WHAT YOU HAVE TO DO —
Your answer should hold exactly the lines from the line containing "How do I perform: Click" through the end of the entries that follow.

** Opening ENTRIES SHOWN block **

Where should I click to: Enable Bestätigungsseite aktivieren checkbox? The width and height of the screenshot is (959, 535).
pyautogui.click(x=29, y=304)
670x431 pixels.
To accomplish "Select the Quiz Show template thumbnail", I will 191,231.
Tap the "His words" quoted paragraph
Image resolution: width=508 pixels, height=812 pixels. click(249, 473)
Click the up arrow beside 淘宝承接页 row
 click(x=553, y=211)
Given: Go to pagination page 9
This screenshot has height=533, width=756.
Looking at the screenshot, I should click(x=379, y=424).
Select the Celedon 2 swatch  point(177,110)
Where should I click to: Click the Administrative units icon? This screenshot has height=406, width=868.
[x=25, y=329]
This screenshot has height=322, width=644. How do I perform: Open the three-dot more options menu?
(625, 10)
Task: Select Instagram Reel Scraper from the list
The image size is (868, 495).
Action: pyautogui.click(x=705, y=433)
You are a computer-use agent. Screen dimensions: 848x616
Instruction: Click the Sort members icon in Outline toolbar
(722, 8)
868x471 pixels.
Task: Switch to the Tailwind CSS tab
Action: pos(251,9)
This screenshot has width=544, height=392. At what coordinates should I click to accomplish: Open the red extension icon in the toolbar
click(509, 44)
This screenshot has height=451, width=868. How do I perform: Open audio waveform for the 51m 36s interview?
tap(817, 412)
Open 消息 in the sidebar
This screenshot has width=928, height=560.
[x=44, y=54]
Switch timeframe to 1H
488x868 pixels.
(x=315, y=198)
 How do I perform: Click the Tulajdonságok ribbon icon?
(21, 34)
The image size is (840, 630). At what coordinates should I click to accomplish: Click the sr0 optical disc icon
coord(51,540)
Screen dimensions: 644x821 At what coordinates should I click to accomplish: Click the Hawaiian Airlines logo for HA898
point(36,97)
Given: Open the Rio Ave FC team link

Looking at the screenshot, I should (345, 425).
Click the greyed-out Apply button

** Closing ENTRIES SHOWN block **

SOLUTION FOR THIS PROBLEM —
 How do I perform: Click the Tulajdonságok ribbon icon?
(21, 34)
The image size is (840, 630). At what coordinates should I click to accomplish: Click the sr0 optical disc icon
coord(51,540)
Screen dimensions: 644x821 At what coordinates should I click to accomplish: Click the Hawaiian Airlines logo for HA898
point(36,97)
Given: Open the Rio Ave FC team link

Looking at the screenshot, I should (345, 425).
Click the greyed-out Apply button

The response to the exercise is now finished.